Ik weet er 1: de organisatie zelf is onveilig!
Laat die boxen maar helemaal zitten zolang je niet weet wat ze wegen.

Rinus

----------


## driesmees

Sorry rinus om je teleur te stellen, en ik ga nu proberen om je alle nodige gegevens te geven:

Het soort steiger is met stalen buizen (het soort dat in "den bouw" gebruikt wordt.
Zeker geen alu, maar de goeie zware versie.
Grootte:
4mx4mx3m (LxBxH)

Het geheel wordt aan elkaar gehangen met scaff klemmen (dus geen klik systemen)
Wat komt eraan?
reken maar op: 
1 Geluidsset voor 600 man (vraag me niet wat of hoe)  ??kg
4 fourbars 60kg
8 scans 120kg
1 DJ   75kg (indien nodig mail ik hem wel eens  :Wink: )
Kabels en andere zooi 100kG


Ik weet dat de dingen stevig zijn als ze goed gebouwd zijn, 
ik heb ze als vaak (zien) gebruikt (gebruiken) voor toneel, om hele decors op te bouwen


Gevaren zijn mijn inziens:
-Te hoge horizontale druk ::&gt; samenklappen van de hele boel)
dit is op te lossen met diagonalen
-De steiger kan het gewicht niet dragen
dit lijkt me niet echt een reëel probleem

Ikzelf ben er ook niet echt voor te vinden, dus ik ga eens met de organisator babbelen...
(Raad eens wie er nu net aanbelt???)

----------


## beyma

> citaatRaad eens wie er nu net aanbelt???)




Euhhh, StageCo ??!!!  :Big Grin:  Hoewel,voor zo'n piepklein steigertje komen ze misschien niet eens...... :Wink:

----------


## jens

kom het er niet meer een beetje op neer dat je een dj podium wilt, midden in de zaal?? 

als je maximaal 3,5 meter hoog kan bouwen  hoef je toch niet zo heel hoog mischien 1.5 meter 
3,5 - dj +/_ 2 meter = 1,5 voor de vloer. met een hek erom heen.

mijn optie zou zijn:
huur een systeemsteiger, bouw een vloer van ,1,5 meter hoog bij  en bouw er een vrijstaande truss kooi omheen of iets dergelijks. toppen en licht in de truss, subjes onder het podium op de grond (als je het allemaal in en op die toren kwijt moet)

Ik moet zeggen dat het me niet helemaal duidelijk is.
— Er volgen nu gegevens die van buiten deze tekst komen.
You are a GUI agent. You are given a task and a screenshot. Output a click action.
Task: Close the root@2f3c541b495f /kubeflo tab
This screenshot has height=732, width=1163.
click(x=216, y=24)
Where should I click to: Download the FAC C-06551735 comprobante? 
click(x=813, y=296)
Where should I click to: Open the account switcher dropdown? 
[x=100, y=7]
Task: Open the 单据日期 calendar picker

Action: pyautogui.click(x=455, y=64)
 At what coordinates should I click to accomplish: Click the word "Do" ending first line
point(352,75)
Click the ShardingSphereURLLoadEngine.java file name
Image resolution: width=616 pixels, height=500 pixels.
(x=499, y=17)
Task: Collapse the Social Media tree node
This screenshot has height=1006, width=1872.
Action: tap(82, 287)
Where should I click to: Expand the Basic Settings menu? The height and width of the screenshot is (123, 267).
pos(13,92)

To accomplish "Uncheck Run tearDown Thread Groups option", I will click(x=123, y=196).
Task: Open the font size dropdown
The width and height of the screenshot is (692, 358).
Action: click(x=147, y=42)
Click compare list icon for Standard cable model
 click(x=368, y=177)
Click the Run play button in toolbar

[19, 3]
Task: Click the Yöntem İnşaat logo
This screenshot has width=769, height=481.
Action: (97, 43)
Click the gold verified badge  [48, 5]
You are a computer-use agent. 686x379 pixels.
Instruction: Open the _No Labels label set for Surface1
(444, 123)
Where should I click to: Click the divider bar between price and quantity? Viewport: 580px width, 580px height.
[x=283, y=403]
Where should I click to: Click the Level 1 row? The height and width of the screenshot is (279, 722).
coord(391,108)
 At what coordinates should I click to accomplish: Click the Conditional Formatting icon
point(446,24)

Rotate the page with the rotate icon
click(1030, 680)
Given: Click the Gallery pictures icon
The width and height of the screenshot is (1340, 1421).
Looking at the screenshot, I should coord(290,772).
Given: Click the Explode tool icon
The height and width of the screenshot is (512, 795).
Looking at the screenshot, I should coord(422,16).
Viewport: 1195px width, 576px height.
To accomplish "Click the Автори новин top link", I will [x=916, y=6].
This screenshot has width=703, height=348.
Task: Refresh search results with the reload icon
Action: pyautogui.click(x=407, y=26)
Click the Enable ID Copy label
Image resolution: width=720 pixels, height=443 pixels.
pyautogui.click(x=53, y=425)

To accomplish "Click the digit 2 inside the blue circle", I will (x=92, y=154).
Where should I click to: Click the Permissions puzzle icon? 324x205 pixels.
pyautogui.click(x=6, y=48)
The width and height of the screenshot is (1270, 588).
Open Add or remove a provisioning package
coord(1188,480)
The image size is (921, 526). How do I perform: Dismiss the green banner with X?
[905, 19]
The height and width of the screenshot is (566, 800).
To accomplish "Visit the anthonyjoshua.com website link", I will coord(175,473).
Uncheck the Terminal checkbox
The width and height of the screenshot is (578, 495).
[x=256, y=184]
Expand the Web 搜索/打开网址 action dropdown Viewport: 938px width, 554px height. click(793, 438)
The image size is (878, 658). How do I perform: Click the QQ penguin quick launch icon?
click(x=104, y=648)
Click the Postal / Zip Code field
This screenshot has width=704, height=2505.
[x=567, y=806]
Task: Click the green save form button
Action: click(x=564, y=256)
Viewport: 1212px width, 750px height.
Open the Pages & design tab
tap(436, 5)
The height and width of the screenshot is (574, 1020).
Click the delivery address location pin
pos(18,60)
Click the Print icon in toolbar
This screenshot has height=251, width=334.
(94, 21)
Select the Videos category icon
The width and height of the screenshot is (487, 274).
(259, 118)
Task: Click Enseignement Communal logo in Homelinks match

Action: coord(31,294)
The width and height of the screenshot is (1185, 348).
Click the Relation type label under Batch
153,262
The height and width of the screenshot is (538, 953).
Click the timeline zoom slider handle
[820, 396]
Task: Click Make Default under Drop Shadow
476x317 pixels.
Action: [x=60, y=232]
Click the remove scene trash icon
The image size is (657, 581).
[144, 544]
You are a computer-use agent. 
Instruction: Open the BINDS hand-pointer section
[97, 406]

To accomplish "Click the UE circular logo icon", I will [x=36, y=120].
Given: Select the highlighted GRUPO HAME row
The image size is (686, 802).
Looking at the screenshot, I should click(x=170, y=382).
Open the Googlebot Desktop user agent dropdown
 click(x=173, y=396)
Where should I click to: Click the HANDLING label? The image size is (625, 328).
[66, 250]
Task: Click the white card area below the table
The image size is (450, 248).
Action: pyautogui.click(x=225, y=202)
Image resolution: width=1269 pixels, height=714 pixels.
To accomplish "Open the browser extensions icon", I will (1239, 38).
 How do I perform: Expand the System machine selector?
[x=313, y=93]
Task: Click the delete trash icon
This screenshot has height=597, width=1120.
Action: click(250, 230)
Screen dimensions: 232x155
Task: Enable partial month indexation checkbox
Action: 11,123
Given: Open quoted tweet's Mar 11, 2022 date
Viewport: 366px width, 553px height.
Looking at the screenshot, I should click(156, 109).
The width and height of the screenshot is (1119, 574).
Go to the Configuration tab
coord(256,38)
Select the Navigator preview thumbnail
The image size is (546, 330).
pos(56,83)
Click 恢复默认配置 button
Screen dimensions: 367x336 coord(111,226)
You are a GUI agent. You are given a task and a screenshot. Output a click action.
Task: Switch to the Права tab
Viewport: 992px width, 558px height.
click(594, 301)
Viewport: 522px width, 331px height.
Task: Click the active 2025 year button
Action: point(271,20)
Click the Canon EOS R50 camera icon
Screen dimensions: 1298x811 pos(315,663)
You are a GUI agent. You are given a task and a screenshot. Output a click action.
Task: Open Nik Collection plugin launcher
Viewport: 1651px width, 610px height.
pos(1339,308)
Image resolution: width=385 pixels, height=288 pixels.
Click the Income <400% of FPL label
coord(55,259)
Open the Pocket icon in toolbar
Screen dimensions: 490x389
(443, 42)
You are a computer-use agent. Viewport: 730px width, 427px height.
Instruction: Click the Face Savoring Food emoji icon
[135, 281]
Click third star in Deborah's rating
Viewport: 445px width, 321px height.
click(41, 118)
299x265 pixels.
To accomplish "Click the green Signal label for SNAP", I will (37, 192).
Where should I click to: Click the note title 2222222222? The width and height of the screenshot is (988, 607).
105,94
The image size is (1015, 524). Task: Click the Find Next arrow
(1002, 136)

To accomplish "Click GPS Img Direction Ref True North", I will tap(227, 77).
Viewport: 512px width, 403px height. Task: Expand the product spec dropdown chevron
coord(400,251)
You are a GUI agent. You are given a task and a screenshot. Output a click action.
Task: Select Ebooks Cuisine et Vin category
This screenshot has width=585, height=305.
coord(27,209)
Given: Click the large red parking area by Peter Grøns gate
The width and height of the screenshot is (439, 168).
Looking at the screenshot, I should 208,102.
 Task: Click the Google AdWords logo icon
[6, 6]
Ben niet een profie rigger of iets maar ben wel een beetje thuis in de steigerbouw.

----------


## driesmees

Wel beste mensen,
ik heb een hele goede oplossing voor mijn probleem gevonden.
Eens goed babbelen met de organisator.
Na 5 minuutjes babbelen vond hij het niet meer nodig...
Van mij mag je gerust nog wat voortbabbelen.

----------


## jens

hehe nou bedankt :Wink:  :Big Grin:

----------


## driesmees

neen, dat zijn jullie  :Wink: 
Om maar gewoon voort te gaan (puur hypothetisch)
Is het eventueel veiliger om De DJ booth met truss te maken, ipv steigerbuizen?

----------


## rinus bakker

Is het veiliger om naakt in een onweersbui te lopen 
dan naakt in de brandende zon onder een gat in de ozonlaag? 

Dit is ook hypothetisch:
Te weinig  (of foute) truss is niet OK.

Een echte Layhersteigerbuisligger gecombineerd met 
een mooie staander doen al gauw wonderen.

----------